To do — Report each line of the records below that uses the word "color".

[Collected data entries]
────────────────────

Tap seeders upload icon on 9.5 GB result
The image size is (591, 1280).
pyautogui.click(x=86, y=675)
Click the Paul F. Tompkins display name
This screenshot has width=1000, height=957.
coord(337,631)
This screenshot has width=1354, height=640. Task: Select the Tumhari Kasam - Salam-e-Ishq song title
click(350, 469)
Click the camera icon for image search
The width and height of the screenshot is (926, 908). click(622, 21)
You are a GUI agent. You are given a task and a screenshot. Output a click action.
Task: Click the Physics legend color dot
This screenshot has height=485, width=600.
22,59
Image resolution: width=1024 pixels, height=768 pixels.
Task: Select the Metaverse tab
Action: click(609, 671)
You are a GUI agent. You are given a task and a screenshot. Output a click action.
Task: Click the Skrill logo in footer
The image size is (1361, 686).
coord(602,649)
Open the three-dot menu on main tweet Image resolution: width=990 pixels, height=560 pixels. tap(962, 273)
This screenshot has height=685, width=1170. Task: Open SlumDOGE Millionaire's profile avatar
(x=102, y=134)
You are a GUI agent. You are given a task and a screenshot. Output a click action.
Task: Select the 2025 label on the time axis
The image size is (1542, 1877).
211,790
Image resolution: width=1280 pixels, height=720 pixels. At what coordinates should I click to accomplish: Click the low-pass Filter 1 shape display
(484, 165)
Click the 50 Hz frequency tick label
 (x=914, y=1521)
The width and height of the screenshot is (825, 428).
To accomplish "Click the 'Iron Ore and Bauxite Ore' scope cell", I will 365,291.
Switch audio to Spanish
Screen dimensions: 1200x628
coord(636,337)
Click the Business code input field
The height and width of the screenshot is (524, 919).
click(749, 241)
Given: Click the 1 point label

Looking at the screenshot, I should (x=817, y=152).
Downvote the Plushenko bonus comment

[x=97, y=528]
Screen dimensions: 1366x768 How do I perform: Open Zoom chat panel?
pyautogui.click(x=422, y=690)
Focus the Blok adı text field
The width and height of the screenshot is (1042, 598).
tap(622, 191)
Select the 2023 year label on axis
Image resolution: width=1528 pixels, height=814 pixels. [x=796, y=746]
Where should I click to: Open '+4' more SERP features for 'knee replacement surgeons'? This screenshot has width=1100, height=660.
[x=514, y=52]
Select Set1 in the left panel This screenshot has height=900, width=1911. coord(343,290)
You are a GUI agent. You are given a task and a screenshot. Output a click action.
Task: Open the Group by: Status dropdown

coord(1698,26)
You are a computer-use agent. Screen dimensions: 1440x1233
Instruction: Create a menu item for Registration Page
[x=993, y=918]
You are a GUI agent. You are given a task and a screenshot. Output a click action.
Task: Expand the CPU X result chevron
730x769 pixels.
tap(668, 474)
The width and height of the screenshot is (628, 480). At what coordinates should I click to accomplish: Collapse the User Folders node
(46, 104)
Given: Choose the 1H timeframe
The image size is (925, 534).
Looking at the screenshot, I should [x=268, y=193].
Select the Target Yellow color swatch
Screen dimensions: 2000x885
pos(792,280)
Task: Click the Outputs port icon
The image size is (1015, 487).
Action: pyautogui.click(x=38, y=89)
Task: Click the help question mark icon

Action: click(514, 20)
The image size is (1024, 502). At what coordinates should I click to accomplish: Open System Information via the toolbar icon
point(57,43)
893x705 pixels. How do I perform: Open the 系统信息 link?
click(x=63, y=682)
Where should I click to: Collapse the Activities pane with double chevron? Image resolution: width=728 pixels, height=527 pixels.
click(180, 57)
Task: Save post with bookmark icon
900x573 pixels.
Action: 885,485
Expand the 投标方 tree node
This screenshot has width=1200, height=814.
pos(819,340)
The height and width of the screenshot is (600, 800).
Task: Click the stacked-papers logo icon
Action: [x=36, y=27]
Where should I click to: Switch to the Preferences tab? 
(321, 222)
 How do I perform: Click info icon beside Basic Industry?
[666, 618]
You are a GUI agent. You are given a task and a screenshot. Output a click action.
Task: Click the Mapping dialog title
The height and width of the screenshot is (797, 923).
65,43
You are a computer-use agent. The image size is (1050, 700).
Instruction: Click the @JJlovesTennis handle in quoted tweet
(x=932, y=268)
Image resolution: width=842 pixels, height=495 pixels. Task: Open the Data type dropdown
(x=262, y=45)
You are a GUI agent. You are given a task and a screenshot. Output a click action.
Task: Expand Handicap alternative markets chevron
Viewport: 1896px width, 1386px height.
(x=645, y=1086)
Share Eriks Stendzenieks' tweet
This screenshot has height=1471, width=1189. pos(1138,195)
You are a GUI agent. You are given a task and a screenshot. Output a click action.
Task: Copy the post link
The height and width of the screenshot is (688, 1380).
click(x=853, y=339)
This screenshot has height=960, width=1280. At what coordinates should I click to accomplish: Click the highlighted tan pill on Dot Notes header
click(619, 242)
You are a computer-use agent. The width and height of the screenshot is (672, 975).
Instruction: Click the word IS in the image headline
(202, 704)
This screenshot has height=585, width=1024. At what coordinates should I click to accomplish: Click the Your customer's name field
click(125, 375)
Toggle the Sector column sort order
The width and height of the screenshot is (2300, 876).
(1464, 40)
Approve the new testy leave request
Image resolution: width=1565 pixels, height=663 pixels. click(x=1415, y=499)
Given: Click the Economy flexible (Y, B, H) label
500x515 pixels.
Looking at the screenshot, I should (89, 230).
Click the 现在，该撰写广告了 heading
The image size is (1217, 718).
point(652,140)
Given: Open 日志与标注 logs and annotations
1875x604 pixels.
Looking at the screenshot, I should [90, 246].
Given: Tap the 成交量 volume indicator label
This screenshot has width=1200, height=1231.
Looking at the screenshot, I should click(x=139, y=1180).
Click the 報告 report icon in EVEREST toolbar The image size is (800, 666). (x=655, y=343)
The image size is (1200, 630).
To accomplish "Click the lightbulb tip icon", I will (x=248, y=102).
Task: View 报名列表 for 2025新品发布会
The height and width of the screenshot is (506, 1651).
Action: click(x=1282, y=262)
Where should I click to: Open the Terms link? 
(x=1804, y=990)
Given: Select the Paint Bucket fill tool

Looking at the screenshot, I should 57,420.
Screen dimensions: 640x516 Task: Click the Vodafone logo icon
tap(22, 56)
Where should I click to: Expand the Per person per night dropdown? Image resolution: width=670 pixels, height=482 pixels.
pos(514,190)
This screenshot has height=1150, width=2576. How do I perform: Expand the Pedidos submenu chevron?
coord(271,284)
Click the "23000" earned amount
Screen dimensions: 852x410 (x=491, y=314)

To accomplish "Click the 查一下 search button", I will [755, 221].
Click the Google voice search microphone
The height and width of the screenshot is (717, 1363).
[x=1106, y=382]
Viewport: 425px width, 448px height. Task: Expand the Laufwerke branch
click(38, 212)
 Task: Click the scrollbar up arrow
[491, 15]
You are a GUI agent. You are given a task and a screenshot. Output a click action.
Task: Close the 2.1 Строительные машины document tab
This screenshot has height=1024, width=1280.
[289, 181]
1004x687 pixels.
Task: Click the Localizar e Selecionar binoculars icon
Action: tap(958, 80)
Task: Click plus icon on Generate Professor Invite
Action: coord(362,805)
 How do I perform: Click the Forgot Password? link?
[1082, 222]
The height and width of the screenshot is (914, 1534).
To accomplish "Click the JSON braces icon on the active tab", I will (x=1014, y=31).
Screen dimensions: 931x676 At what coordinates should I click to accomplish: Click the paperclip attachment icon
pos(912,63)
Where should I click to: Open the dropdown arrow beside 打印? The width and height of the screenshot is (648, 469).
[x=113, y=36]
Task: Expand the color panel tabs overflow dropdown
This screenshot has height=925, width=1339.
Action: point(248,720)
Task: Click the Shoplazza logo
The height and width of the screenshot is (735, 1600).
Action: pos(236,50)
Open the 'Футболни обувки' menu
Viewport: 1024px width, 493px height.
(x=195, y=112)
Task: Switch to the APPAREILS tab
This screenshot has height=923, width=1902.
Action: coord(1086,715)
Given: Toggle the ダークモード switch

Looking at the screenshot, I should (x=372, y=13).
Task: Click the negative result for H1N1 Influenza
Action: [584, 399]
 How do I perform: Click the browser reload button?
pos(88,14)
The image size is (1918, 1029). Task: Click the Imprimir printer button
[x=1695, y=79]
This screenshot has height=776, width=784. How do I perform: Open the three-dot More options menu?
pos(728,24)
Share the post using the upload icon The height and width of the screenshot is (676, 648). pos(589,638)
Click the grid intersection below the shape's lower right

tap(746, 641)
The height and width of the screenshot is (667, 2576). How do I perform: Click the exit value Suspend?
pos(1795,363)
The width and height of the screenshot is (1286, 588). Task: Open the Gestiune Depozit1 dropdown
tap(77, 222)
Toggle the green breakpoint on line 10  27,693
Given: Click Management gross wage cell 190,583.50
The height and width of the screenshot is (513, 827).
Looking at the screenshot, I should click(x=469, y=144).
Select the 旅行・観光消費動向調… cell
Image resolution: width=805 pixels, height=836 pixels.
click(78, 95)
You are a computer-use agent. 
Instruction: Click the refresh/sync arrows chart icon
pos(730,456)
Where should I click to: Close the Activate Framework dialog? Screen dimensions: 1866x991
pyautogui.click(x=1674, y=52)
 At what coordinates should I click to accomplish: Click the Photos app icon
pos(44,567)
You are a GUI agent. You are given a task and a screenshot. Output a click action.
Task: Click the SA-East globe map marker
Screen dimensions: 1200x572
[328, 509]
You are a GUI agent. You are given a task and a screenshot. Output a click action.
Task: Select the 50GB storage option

────────────────────

Answer space —
Task: Click the Physics legend color dot
Select the Target Yellow color swatch
Task: Expand the color panel tabs overflow dropdown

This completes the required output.